The formula predates Special Relativity, and is not valid at velocities of the order of the speed of light. Its relativistic generalization is called the "Abraham-Lorentz-Dirac force". Both of these are in the domain of classical physics, not quantum physics, and therefore, may not be valid at distances of roughly the Compton wavelength or below[1] There is, however, an analogue of the formula which is both fully quantum and relativistic, called the "Abraham–Lorentz–Dirac–Langevin equation". See Johnson and Hu.[2]
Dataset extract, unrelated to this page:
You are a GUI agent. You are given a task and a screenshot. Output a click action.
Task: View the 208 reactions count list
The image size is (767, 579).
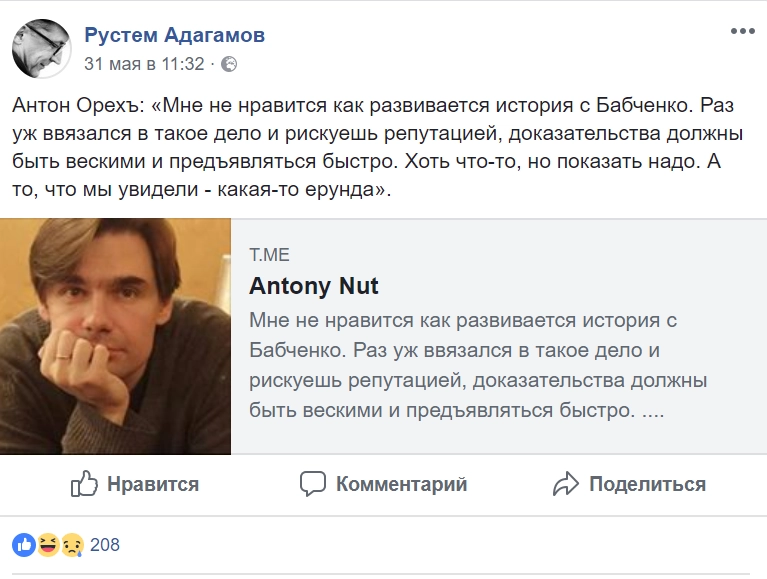point(104,545)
The force is proportional to the square of the object's charge, times the so-called "jerk" (rate of change of acceleration) that it is experiencing. The force points in the direction of the jerk. For example, in a cyclotron, where the jerk points opposite to the velocity, the radiation reaction is directed opposite to the velocity of the particle, providing a braking action.

It was thought that the solution of the Abraham–Lorentz force problem predicts that signals from the future affect the present, thus challenging intuition of cause and effect. For example, there are pathological solutions using the Abraham–Lorentz–Dirac equation in which a particle accelerates in advance of the application of a force, so-called preacceleration solutions! One resolution of this problem was discussed by Yaghjian,[3] and is further discussed by Rohrlich[1] and Medina.[4]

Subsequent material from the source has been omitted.